On the bottom right a man is sitting on an upturned basket. Next to him is a charcoal fire which he is stoking with a bellows held in his hands. The sitting man is as pale as a corpse. He is looking up backwards towards the group of disciples and Jesus. By placing the resurrected Jesus immediately behind the dead-looking man and by using the imagery of the rekindling of a fire, Jordaens symbolizes Jesus' resurrection from the dead, an important theme of the painting together with the theme of celebrating communion by jointly eating and breaking bread (as during the Last Supper). On the far right is a fairly young man holding a pole who looks towards the charcoal fire with a smile on his face, possibly in anticipation of the upcoming shared breakfast.

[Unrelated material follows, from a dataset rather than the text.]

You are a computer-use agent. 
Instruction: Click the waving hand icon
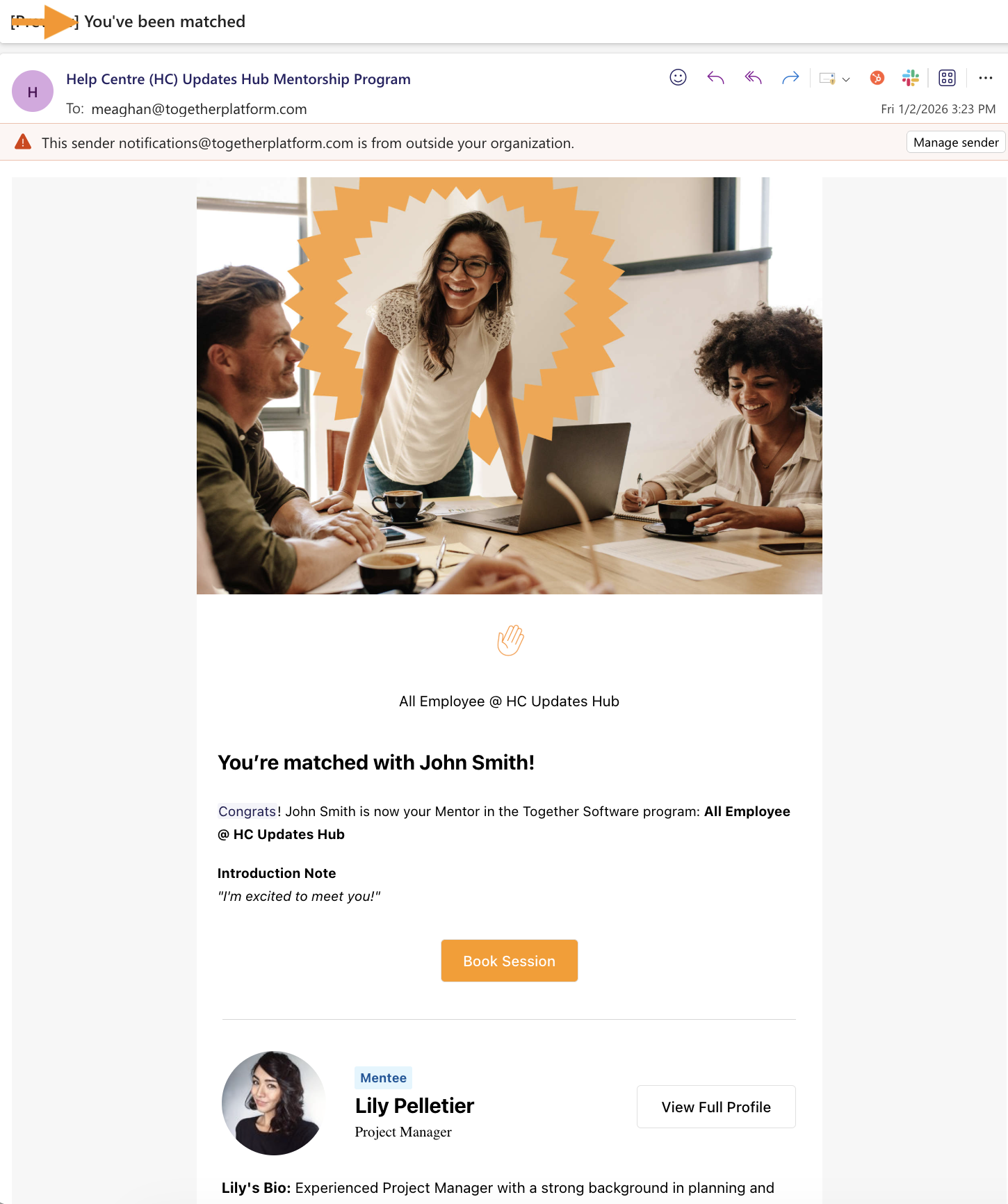510,640

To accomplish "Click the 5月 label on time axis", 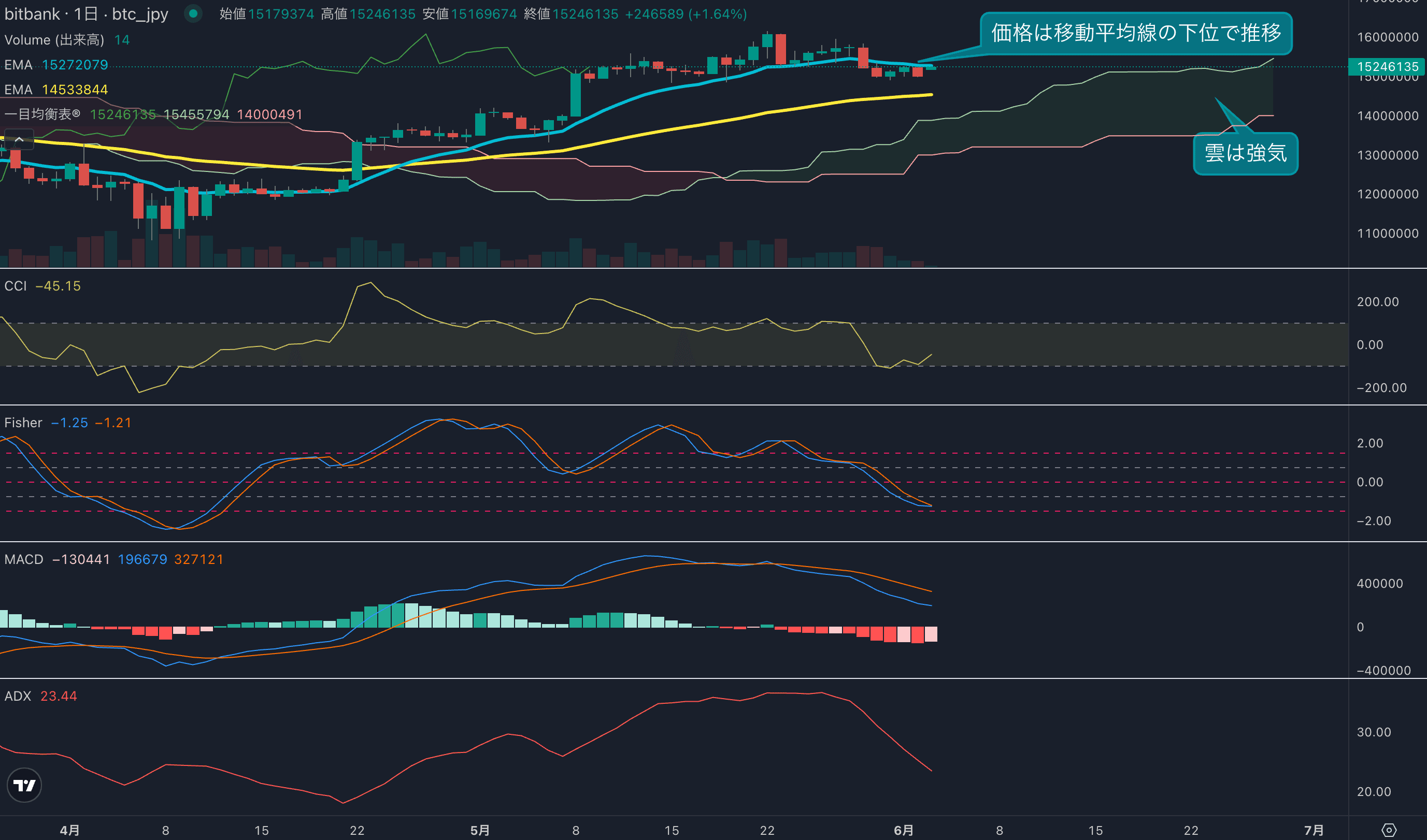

The sky in the background looks dramatic with the sun starting to break through heavy clouds, possibly symbolising the bright future that awaits the followers of Jesus.

==History of the painting==
Little is known about the history of the painting. It was commissioned by tapestry trader Michiel Wauters as a mantel painting to be hung above the chimney of his residence. It was donated in 1844 to the St. James' Church in Antwerp by Adriaan van Camp from Antwerp.

In 2025 the painting underwent a thorough restoration. During and after the restoration it was exhibited at the Snijders&Rockox House in Antwerp before returning to its location in the St. James' Church.